Repeat exactly the lines of the entries below from the one with "Task: Open the text alignment options" through the one with "Task: Select the Se... column header", both ends included, and nothing else.
DATA FOR THIS EXERCISE Start Marker
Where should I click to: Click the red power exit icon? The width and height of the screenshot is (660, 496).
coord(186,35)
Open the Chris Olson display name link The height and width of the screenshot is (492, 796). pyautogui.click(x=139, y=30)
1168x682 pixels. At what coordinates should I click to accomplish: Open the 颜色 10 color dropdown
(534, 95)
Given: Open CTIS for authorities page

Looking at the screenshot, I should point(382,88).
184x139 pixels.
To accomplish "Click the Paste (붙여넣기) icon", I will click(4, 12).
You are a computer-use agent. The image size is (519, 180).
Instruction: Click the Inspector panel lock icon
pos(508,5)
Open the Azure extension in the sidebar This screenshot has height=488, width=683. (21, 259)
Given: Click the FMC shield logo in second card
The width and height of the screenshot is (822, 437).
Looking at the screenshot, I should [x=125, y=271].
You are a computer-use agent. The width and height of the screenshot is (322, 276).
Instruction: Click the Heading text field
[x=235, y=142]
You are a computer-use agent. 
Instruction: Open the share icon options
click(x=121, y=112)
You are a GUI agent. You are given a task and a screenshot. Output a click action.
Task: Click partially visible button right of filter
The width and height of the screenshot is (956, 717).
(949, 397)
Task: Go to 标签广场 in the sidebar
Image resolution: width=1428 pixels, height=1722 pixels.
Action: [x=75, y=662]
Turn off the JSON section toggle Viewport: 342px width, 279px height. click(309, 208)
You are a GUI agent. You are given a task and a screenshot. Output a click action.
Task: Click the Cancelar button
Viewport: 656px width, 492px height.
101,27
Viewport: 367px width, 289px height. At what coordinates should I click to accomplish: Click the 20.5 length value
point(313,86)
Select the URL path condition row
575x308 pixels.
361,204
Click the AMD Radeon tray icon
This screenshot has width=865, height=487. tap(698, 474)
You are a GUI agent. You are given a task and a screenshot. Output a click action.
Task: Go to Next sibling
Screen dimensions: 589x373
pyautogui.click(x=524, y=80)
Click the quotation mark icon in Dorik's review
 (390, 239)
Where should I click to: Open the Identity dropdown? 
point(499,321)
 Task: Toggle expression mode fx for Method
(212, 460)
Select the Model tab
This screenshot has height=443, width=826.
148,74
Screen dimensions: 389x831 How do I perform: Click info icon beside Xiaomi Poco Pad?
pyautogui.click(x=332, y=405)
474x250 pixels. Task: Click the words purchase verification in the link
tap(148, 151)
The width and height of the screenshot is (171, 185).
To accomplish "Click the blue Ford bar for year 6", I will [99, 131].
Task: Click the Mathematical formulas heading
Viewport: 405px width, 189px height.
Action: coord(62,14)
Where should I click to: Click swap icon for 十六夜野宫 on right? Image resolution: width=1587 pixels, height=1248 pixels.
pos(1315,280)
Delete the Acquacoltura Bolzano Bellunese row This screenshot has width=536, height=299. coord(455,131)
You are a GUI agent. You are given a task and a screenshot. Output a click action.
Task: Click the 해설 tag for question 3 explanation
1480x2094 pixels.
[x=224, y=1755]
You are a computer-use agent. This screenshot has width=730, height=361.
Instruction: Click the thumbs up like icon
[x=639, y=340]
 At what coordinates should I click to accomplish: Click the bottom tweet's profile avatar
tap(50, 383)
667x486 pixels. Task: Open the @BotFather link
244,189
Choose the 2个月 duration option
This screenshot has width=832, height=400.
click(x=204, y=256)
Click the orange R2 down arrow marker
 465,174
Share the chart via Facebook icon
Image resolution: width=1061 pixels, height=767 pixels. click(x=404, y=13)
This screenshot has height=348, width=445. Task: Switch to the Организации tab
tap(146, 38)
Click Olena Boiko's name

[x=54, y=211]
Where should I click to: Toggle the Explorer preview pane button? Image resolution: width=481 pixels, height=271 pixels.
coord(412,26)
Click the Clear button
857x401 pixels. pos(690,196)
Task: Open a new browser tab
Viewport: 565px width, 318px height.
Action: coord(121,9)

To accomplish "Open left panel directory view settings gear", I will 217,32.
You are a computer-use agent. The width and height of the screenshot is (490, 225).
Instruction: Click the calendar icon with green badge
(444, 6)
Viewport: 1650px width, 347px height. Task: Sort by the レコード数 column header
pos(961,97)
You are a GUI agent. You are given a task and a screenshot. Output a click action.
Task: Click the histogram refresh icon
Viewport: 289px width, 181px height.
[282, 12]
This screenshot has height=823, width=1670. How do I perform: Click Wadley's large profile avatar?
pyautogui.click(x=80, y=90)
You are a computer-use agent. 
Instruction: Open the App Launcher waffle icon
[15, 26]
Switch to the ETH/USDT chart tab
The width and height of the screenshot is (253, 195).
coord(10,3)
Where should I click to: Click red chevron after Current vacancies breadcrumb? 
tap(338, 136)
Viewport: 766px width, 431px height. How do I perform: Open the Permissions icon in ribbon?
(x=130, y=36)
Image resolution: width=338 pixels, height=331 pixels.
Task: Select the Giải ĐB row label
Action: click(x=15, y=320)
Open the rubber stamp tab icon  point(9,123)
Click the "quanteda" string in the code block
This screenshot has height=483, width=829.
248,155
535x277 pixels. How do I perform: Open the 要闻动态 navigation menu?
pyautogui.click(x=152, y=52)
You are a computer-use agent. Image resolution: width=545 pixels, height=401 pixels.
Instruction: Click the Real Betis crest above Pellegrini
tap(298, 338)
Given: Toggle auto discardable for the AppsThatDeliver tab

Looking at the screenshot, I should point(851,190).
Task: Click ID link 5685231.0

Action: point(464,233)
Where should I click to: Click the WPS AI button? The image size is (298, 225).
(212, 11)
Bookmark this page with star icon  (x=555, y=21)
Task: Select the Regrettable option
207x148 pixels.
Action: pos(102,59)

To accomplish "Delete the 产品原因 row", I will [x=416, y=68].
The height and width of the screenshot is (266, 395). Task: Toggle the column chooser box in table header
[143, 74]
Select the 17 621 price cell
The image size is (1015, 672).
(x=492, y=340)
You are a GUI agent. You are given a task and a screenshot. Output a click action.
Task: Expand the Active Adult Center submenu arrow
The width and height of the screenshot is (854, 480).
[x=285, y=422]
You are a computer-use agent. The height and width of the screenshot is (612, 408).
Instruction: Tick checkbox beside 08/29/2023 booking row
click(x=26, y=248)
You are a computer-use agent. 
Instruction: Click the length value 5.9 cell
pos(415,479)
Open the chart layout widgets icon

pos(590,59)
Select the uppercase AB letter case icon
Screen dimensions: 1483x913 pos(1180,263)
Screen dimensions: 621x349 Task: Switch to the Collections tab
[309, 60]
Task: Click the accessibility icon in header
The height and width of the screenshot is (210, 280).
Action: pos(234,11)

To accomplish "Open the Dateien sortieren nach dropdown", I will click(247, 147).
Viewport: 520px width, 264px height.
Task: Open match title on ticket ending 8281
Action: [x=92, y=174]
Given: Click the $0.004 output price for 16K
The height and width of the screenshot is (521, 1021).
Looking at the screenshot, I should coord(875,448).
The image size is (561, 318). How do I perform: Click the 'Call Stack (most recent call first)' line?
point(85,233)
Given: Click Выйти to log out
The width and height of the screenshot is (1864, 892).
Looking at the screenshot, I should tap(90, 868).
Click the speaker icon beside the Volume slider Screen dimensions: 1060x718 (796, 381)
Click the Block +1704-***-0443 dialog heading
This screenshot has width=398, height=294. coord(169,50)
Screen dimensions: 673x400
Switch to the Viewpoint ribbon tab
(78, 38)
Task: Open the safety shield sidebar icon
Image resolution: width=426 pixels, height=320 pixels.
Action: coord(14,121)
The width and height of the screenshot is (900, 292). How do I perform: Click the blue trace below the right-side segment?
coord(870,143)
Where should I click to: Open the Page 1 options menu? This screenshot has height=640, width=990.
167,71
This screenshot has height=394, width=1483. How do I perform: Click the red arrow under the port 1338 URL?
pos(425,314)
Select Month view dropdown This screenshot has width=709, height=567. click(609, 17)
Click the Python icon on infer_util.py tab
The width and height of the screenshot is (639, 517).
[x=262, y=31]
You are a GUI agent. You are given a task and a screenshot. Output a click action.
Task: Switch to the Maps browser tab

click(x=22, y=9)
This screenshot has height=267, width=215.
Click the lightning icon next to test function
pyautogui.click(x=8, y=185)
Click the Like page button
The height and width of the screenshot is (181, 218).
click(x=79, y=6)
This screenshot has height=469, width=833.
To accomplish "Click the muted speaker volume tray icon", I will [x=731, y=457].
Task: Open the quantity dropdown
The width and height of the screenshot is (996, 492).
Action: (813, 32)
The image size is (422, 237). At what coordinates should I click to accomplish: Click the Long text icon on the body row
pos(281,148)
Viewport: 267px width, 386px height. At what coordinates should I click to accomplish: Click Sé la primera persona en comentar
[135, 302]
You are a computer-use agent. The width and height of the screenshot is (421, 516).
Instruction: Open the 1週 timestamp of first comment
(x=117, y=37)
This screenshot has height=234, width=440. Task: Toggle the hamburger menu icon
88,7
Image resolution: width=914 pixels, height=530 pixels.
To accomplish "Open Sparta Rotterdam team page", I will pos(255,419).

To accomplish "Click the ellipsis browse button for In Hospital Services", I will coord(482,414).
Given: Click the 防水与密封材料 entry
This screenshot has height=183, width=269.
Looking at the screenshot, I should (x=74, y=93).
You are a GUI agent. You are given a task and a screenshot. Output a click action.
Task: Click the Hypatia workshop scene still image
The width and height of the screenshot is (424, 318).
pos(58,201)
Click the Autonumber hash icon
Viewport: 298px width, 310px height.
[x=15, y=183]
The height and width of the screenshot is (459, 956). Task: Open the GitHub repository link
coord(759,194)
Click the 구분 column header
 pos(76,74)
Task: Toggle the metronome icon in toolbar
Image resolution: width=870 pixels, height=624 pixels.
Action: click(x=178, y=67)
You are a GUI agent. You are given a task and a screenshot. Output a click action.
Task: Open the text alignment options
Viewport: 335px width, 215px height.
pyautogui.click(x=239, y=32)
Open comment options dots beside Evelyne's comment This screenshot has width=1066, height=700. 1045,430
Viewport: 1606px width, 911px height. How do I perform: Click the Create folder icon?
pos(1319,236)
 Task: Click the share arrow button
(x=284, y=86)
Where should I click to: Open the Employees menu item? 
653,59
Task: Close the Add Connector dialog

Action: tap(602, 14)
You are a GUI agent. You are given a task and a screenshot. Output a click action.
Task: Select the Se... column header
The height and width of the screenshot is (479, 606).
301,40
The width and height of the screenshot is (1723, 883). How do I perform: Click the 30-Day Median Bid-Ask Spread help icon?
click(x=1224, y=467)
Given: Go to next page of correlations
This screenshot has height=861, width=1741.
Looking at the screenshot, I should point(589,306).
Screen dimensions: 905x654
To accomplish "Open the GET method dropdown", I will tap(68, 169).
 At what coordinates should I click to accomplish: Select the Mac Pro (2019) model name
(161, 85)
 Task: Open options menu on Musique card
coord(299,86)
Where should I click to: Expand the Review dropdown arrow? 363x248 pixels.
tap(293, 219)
DATA FOR THIS EXERCISE End Marker
→ SOLUTION
Task: Open the text alignment options
Viewport: 335px width, 215px height.
pyautogui.click(x=239, y=32)
Open comment options dots beside Evelyne's comment This screenshot has width=1066, height=700. 1045,430
Viewport: 1606px width, 911px height. How do I perform: Click the Create folder icon?
pos(1319,236)
 Task: Click the share arrow button
(x=284, y=86)
Where should I click to: Open the Employees menu item? 
653,59
Task: Close the Add Connector dialog

Action: tap(602, 14)
You are a GUI agent. You are given a task and a screenshot. Output a click action.
Task: Select the Se... column header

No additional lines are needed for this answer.